Eritrea, Egypt and Ethiopia are not listed under “E” in the ICC’s list of members.

And neither is the Emirate of Qatar, host to next week’s Arab League summit, which has also invited Bashir to drop in. Yesterday, the Qatari foreign minister said the Emirate had come under pressure not to invite him, before saying the seemingly contradictory line: “We respect international law and we respect the presence of Bashir in Qatar.

This apparently conflicted view may reflect the polarised positions of the Arab world and the West on this matter.  The Arab League has rejected the ICC’s request to arrest Bashir.  Check out the comments below this report on the satellite network al-Arabiya.

The Qatari foreign minister, Sheikh Hamad bin Jassim al-Thani, wouldn’t be drawn on who’d put this pressure on Qatar, although there’s speculation that the United States, which has a huge military base there, might have been doing some heavy leaning.

Strangely enough, the United States and Qatar were among only seven countries to actually vote against the establishment of the International Criminal Court in 1998. Perhaps it’s a sign that the Obama administration is reviewing its position on the ICC, but it’s not beyond the US to co-operate with the international court if it suits its interests. A case of “realpolitik de jure”.
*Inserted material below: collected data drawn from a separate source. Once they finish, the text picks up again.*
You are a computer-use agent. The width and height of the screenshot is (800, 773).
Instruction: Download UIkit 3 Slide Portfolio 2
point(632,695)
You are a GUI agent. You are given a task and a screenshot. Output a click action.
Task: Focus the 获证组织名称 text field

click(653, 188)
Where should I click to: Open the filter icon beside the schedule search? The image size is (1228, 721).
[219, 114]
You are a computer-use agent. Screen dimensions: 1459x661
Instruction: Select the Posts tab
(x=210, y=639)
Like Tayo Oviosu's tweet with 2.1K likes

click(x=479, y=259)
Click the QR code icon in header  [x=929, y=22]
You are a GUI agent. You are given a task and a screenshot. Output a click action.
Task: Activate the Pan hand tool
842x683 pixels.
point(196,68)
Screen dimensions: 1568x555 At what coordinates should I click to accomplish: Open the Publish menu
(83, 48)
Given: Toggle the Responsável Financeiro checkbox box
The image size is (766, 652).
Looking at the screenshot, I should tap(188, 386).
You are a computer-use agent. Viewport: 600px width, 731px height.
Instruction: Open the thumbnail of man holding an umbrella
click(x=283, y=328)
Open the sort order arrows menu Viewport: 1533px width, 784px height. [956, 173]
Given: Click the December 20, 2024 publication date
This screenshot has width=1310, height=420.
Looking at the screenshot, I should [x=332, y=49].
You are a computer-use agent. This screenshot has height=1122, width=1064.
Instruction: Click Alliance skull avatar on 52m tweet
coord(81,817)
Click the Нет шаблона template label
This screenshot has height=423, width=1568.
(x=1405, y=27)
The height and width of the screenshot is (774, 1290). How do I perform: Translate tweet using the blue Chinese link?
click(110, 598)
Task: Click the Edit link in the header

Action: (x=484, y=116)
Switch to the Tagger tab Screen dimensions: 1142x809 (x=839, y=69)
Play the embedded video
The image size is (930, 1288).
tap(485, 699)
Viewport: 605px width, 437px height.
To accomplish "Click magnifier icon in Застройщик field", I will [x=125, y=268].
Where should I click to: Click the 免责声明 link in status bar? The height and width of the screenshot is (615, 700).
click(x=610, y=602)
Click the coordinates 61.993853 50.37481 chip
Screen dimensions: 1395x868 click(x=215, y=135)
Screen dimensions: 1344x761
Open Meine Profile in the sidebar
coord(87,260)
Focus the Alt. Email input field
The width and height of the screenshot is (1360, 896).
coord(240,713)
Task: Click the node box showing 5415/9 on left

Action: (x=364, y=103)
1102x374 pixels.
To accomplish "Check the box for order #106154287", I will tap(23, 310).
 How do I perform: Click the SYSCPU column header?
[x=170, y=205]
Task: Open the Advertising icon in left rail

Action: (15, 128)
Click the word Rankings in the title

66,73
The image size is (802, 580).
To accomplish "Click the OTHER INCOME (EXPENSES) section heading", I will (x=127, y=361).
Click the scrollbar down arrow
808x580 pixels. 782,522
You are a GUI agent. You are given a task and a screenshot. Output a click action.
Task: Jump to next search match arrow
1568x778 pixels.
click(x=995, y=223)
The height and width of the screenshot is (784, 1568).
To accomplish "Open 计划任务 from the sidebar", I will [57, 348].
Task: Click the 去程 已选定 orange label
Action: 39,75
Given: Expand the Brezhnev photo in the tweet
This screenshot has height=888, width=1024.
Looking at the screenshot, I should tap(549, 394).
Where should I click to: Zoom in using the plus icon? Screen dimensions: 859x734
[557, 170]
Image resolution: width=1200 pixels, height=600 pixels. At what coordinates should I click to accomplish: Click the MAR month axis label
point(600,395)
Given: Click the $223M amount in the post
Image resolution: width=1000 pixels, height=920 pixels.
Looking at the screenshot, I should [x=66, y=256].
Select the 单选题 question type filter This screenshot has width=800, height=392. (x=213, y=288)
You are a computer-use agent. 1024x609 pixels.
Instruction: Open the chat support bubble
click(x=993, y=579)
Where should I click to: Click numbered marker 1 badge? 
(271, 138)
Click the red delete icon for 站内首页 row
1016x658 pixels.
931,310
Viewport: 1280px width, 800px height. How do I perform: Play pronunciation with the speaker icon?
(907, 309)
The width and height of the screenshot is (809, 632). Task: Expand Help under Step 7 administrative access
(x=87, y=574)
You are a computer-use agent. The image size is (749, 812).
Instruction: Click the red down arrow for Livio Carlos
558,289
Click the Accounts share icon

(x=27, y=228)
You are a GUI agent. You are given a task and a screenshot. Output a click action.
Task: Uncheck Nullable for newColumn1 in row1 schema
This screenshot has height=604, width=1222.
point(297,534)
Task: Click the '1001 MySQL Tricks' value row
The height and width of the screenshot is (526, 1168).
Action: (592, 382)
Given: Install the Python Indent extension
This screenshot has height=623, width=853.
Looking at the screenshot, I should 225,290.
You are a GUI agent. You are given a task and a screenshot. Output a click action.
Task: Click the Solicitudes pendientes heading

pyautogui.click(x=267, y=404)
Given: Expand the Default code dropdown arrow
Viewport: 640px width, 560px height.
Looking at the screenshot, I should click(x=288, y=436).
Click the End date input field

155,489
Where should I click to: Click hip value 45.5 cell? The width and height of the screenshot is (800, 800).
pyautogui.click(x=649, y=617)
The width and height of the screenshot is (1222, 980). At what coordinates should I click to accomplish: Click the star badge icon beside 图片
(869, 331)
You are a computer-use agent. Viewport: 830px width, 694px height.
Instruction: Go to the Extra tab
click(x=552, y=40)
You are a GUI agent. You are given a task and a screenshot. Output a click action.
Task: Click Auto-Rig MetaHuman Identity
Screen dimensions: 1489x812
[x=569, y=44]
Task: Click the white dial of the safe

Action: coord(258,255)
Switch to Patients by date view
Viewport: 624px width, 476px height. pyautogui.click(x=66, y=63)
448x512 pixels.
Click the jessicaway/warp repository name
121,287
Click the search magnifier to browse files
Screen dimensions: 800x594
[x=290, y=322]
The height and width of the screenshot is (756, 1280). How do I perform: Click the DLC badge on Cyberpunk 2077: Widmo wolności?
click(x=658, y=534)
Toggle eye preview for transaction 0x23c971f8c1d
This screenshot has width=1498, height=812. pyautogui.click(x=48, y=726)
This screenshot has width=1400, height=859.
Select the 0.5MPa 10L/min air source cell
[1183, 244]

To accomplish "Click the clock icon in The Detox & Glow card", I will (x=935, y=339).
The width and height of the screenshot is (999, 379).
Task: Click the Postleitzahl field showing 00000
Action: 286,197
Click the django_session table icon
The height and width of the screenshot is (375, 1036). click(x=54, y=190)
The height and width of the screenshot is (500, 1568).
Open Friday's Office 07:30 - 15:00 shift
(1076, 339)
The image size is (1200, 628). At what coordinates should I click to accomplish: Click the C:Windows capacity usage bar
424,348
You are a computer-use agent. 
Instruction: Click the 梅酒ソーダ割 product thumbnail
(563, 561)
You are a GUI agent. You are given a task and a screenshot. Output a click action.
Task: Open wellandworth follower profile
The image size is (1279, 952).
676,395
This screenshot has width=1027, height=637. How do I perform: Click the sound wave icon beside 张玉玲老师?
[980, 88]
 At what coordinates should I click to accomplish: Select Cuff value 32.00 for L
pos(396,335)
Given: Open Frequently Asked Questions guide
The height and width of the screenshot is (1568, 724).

The ICC’s chief prosecutor, Luis Moreno-Ocampo, promised when the arrest warrant was granted that “it could take two months or two years, but he will face justice.”

“Don’t hold your breath,” writes British legal commentator, Joshua Rozenberg in the April edition of Standpoint magazine . He says Moreno-Ocampo is “prone to wishful thinking.”

I called the ICC for a comment on all this, and they weren’t too forthcoming – simply saying that “the office of the prosecutor is monitoring his movements”. “We are aware,” I was told.

In December 2007, the ICC tried to arrest another indicted Sudanese official, the minister for humanitarian affairs, Ahmad Harun, by forcing his plane to land. But he was tipped off.

In an interview with Moreno-Ocampo in its 30 March edition, Newsweek quotes the prosecutor as saying: “We believe that as soon as Bashir travels in international airspace he could be arrested. We would try to organise that, yes. We did it once, we’d try to do it again.”

Watch this airspace. It’s a long way from Khartoum to Doha.